Russia’s Sandworm hacking group has been specializing in bringing down power grids for years. It orchestrated the first recognized, successful attack on a power grid when it disrupted the power supply for 230,000 people in Ukraine in 2015. The following year, the Industroyer malware took down the power supply to one-fifth of the population of Kiev for one hour. This was, at the time, considered a practice attack and it specifically targeted industrial control systems (ICS) that held the power grid together. Then, in 2017, Sandworm organized the Petya and NotPetya attacks which, through an infected, fake update, affected numerous private and government enterprises and, again, targeted the power grid. All of this resulted in six members of the Sandworm group being indicted by a U.S. grand jury in 2020.
Armed with the knowledge of how to disrupt power grids, the Sandworm group began to develop a new attack vector which coincided with Russia’s attack on Ukraine. The idea was to compromise devices and add them to a botnet that they controlled. This botnet, known as Cyclops Blink, began being built in 2019. When triggered, any member of the botnet could be used to launch an attack on any or all devices incorporated into the bot-compromised network. It was first unveiled by UK and US cybersecurity agencies, just before the Russian invasion of Ukraine. As Trend Micro reported on March 17th, “we believe that it is possible that the Cyclops Blink botnet’s main purpose is to build an infrastructure for further attacks on high-value targets.”
The danger inherent in this botnet did not go unnoticed by U.S. law enforcement agencies who obtained a court order in March to sever the connections between any compromised devices it found and the C2 servers. Although not all connections were severed, enough were to make the botnet far less effective.

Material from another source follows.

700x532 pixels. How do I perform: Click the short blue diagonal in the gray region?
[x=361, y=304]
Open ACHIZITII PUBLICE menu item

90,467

If anyone thought this action would stop Sandworm from continuing its operations, they would be wrong. This month, the Computer Emergency Response Team of Ukraine (CERT-UA) announced an attack on its power grid. The malware used was named Idustroyer2 after the original 2016 malware that also targeted the electric power grid. Industroyer2 was designed to bring down high-voltage electrical substations in Ukraine.
Researchers who analyzed the malware believe the attack began using some sort of normal attack vector to compromise one end point and, from there, gained access to the industrial control system (ICS) network. Sandworm used a variety of malware in this attack which ESET summarized in the diagram below.
Industroyer2 is notable in its ability to modify itself based on the environment it finds itself in. It will use different tools to attack whatever operating system it discovers. It will use the appropriate malware to take out a particular type of electric component. If there is a protection relay in the network, it will target that. If there is a merging unit connected to a transformer, it will take that down. Circuit breakers and switches can be neutralized when necessary. Such a non-specific malware can be used with a botnet to discover and exploit numerous vulnerabilities. Of course, this does not exclude the possibility that it can be used in a well-planned spearphishing attack.
In order to keep the compromised critical grid component inoperable for a longer period of time, Industroyer2 contains wiper malware which alters or deletes the boot sequence of devices to make repairs difficult, thus, effectively neutralizing entire networks for longer times.
The big question that remains is whether Russia will extend these power grid attacks to other countries in Europe or to the U.S. My guess is they are already putting the necessary tools in place, if they aren’t already there. In an interview for the Grid, Jim Lewis, a former top cyber official at the State and Commerce departments who now directs the strategic technologies program at the Center for Strategic and International Studies, stated that “the Russians are in the electrical grid or in the gas pipelines. They’re in critical infrastructure, and we don’t know if we’ve gotten them out. So we need to start preparing…My guess is they (the White House) got some kind of indicator from our own intelligence that the Russians were thinking about doing something dramatic.”
The F.B.I. also stated in a bulletin that Russia was scanning infrastructure networks looking for vulnerabilities. This is really nothing new. They do this all the time. The Industroyer2 malware has the capability of establishing itself within a network with a ‘detonator’ that could activate the malware at a specific time. In other words, all infected networks could be attacked at a specific, programmed time for maximum impact. And the Russians can’t wait forever to launch an attack because of the possibility the malware will be found and removed before it can accomplish its mission.
For the moment, there’s little the U.S. cyber team can do except warn companies to prepare themselves. They recently took the somewhat unprecedented step of offering a bounty on some Sandworm hackers.
Uncharacteristically, the government admits that attacks on U.S. infrastructure have occurred. They may be only referring to the SolarWinds attack or they know something they’re not telling us. Nothing, of course, will happen to these individuals unless they leave Russia. It’s basically a “we know who you are and what you’re doing” message. But one thing is clear. We are in a new era of cyberattacks and the main victim is going to be the infrastructure. Enter Sandworm.